Solution: Lock o/h bins. It’s simple.
I’m just covering myself because we’ve seen a lot of raconteurs who lie on reddit, most recently with WOH changes.
I keep my wallet, passport, phones, a charging brick, and a couple other essentials in the seat pocket. They move to my pant and shirt pockets if there’s an emergency.
I don’t blame Frontier for not having important items ready to go. I blame them for their predictably awful customer service.
Seat pocket? How about ON YOUR PERSON?
I use a fanny pack and in it are my prescription meds, passport, money, glasses, phone, charger, keys, whatever paperwork I need for whatever Country I’m in/going to at the time, etc. All what I need or is irreplaceable fits in a rather small size fanny pack and it stays buckled around my waist even when sleeping. That way, its ALWAYS WITH ME! So if I’m awaken by a fire, all I have to do is RUN!!!
The mom didn’t just do what was right, she did the only thing she could. How could anyone expect her to have taken diapers, baby formula & bottle, change of clothes, baby car seat and personal belongings with her down the airplane slide (that’s one rollaboard, one baby bag and one car seat), while *at the same time* holding on to her toddler safely, as a baby cannot be thrown down the slide on their own??
Dismal preparedness by Frontier, ridiculous & nonsensical reaction from the agent.

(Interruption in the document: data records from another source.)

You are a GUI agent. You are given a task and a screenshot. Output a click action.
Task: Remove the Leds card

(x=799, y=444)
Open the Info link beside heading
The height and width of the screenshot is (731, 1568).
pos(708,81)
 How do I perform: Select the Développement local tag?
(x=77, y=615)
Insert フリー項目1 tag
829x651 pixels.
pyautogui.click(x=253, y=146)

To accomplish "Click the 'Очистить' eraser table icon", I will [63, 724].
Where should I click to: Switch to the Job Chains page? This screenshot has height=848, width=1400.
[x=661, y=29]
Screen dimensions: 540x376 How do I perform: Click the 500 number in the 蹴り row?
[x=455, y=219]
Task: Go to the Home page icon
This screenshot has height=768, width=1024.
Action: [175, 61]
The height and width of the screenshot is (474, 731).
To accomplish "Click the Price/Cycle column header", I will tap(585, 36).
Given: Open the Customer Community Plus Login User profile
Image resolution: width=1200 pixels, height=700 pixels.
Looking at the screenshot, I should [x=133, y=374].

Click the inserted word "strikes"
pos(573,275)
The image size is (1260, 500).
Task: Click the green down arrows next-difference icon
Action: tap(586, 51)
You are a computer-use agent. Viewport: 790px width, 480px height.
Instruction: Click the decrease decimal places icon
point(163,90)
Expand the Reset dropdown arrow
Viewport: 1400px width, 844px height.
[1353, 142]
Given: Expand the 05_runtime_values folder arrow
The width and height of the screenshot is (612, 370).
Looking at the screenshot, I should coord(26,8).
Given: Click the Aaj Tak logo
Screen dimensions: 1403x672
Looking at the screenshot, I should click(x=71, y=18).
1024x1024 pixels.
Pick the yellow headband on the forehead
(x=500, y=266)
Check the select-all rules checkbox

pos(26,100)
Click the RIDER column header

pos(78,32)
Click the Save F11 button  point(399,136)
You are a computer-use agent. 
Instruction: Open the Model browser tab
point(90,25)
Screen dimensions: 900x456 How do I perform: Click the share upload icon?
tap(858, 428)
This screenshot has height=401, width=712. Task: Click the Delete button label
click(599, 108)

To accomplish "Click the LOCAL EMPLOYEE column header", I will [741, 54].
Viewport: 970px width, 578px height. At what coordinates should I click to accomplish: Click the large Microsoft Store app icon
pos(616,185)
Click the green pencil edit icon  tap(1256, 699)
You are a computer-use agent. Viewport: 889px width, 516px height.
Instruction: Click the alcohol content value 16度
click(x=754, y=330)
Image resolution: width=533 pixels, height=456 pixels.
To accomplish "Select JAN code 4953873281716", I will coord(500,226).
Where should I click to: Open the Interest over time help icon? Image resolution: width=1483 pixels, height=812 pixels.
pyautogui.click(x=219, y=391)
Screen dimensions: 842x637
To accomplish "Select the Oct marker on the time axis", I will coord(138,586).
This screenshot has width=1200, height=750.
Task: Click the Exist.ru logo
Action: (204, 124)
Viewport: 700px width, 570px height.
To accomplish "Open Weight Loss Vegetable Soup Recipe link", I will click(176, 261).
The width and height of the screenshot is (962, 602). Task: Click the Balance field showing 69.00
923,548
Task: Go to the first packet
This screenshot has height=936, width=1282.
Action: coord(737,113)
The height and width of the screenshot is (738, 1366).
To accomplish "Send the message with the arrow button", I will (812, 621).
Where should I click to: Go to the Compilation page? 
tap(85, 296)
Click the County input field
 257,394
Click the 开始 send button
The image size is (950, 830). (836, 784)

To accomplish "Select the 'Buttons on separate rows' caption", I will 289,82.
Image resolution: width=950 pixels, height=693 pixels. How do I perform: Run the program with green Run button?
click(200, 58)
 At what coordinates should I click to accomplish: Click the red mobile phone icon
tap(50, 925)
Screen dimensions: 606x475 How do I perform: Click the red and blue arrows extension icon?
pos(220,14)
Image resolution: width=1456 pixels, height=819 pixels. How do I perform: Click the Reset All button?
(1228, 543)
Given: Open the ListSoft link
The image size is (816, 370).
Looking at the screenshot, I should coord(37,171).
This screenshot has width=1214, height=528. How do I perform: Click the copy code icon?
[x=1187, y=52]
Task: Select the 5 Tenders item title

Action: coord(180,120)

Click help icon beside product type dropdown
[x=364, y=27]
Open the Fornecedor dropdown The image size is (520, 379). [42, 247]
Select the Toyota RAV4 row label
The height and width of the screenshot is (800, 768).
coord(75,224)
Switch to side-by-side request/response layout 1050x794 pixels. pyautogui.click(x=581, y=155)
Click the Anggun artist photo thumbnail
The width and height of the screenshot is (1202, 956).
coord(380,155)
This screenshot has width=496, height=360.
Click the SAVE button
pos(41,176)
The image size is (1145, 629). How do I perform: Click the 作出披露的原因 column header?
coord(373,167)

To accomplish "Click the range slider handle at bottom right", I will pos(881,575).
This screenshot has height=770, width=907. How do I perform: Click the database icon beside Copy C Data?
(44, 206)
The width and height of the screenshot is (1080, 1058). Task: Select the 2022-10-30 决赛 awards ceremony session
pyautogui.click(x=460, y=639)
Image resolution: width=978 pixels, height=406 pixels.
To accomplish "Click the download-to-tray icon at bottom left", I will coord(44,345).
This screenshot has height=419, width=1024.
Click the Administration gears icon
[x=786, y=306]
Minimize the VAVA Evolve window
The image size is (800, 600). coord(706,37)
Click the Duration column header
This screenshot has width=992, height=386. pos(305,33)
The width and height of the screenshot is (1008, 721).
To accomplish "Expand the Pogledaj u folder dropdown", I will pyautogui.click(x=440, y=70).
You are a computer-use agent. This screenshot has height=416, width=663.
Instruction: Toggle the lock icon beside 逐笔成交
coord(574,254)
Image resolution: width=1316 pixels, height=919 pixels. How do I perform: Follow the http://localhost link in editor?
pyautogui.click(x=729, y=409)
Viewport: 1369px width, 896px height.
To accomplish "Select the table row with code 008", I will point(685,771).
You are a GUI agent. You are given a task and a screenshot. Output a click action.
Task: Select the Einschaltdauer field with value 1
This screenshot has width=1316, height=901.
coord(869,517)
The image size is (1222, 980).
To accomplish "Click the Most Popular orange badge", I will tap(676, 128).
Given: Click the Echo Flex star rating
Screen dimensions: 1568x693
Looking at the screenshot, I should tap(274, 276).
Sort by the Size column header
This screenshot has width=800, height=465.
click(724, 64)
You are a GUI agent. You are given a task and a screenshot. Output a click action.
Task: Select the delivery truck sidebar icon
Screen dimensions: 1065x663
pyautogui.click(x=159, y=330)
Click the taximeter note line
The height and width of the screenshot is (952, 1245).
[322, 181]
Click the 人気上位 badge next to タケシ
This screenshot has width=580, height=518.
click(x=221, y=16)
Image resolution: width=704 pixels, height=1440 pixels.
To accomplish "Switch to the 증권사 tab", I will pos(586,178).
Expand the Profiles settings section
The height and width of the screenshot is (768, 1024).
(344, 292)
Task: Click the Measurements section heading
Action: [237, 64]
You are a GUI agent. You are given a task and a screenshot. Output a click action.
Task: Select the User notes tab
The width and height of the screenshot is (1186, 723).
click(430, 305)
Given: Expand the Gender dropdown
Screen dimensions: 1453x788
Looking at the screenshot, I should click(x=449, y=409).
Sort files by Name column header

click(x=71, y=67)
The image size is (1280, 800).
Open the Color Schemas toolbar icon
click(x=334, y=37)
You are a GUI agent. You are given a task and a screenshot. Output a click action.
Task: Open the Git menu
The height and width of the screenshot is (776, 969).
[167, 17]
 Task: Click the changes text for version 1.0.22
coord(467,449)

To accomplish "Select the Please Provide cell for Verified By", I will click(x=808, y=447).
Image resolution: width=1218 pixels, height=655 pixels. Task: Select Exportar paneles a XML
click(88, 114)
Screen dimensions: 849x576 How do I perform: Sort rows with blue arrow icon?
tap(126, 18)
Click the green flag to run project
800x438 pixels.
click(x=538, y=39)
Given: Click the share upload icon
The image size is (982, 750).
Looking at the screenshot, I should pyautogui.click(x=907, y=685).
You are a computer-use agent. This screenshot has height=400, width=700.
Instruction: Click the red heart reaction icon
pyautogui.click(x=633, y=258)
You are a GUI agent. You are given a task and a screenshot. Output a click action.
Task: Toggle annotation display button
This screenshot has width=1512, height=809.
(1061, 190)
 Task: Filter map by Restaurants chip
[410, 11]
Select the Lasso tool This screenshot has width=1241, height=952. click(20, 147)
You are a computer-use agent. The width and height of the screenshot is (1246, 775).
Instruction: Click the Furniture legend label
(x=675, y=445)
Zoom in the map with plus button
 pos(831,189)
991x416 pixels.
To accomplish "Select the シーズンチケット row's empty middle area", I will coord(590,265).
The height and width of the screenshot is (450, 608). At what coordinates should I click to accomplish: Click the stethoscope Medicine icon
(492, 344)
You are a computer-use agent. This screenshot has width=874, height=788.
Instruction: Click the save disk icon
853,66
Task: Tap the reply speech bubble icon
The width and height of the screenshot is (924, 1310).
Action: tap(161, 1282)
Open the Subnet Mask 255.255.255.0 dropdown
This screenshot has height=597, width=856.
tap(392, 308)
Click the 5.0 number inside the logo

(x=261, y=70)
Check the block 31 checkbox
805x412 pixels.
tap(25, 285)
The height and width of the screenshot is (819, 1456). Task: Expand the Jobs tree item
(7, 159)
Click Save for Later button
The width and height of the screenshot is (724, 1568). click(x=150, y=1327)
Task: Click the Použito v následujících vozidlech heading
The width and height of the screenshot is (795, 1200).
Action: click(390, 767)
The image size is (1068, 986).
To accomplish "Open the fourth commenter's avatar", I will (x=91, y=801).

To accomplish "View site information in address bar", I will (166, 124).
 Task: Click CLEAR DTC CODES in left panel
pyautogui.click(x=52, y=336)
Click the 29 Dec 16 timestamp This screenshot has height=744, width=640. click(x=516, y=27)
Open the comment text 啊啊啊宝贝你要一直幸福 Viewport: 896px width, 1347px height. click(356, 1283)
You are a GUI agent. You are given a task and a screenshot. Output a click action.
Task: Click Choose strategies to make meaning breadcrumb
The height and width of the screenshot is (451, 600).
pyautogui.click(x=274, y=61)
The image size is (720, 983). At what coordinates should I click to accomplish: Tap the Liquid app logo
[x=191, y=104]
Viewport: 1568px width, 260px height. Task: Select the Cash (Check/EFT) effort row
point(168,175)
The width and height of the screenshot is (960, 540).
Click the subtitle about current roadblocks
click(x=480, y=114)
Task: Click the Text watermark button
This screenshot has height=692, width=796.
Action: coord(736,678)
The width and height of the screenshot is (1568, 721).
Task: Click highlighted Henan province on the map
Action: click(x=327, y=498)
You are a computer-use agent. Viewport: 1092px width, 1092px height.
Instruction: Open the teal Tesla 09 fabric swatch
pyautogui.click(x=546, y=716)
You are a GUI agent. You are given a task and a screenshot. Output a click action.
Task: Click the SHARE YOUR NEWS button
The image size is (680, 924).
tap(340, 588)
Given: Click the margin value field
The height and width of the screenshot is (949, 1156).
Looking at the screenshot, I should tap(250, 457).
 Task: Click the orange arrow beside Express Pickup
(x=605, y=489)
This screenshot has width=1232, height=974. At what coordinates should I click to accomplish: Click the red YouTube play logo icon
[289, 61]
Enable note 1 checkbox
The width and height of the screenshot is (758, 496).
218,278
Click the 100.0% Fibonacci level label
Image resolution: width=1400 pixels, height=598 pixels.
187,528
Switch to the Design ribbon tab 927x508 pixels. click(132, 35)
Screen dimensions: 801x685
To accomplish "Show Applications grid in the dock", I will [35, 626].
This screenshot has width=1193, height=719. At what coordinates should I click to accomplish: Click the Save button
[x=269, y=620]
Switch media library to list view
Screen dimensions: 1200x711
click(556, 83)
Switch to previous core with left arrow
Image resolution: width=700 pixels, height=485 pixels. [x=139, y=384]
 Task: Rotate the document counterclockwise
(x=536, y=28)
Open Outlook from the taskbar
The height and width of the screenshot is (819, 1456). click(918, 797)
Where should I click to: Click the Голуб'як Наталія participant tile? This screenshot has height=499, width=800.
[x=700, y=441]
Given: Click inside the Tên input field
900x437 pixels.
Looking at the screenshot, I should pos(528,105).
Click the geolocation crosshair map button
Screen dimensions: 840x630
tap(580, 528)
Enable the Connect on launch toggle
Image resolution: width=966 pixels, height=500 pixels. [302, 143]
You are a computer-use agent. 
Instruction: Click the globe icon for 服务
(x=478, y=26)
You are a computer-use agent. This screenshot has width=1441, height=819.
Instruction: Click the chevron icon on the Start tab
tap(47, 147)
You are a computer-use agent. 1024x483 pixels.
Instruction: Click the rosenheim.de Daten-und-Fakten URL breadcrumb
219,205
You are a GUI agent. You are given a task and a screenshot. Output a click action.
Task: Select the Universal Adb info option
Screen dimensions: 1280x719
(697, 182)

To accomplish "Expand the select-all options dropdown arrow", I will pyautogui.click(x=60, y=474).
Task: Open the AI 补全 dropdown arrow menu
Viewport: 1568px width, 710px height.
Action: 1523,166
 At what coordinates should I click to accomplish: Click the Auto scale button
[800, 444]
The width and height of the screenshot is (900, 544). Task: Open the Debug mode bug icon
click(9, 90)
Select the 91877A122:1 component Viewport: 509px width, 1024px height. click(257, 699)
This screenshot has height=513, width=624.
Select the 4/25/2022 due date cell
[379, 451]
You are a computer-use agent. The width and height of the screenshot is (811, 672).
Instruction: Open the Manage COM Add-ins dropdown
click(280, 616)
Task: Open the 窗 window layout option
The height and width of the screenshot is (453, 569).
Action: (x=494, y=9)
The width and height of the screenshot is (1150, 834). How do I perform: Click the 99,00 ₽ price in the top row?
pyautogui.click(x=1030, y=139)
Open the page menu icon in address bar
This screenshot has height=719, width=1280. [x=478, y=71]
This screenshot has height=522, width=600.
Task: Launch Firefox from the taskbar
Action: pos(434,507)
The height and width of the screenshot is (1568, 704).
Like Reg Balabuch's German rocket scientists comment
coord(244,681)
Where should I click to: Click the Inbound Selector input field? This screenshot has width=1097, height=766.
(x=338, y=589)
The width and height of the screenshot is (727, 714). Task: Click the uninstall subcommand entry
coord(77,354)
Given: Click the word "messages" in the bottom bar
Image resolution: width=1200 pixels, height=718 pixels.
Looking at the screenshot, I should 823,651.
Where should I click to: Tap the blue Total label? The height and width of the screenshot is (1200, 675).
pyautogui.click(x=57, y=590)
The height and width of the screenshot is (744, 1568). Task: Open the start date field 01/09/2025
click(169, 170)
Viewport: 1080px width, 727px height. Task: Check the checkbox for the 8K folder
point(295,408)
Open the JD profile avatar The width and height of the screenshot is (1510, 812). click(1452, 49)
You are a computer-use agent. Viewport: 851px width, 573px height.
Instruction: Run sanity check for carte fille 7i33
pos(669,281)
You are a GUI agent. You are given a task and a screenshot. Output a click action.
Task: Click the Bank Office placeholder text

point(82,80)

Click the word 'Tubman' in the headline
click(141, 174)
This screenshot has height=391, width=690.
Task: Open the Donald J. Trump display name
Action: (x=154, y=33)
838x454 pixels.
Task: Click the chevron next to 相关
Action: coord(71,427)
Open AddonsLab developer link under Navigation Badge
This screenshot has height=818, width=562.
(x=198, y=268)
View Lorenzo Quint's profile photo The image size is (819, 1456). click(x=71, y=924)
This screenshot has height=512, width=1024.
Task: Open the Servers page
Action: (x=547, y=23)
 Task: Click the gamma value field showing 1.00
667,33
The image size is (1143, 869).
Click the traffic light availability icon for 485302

Without reading the existing comments, cue the assholes who will inevitably contort themselves into pretzels to explain why THEY need to grab their laptop and their pacifiers before the evacuation. 10 year FAA bans for anyone who disobeys crew instructions.
I’ve asked before…what are the procedures to get your belongings returned when you do the right thing? Hours, days, etc.? FAA regulations must address this in some form.
Matthew, will you reach out to Frontier for comnent?
I already have.
Let this sink in every airline: what do you think will happen during the next evacuation when people hear this? There is no excuse that the checked and carryons can’t be returned to pax quickly (or have the checked go to replacement plane). And, if Frontier was understaffed to do so, the other airlines should pitch in. Since most evaluations occur with no damage to the cabin or holds, people need to know their life isn’t unnecessarily screwed up for days if they do the right thing and exit without bags.
For years my spouse and I have kept our most important items on our person or in the seat in front of us during takeoff. Incase of an emergency. Rest assured, if we had items in the overhead that were of importance such as medication we would grab that on the way out.
Even if it meant people behind you died?
I think i know how to evacuate a plane now. Essentials evac too! Meds, keep baby alive stuff…bs on 6 hours in diaper. 6 hours in diaper means a bloody diaper rash on a newborn and a very bad rash on any other child. You talking about a medical experience right there if it was truly an infant.
Taking it all with me! Screw whatever flight attendant Temika Lomax is screaming about!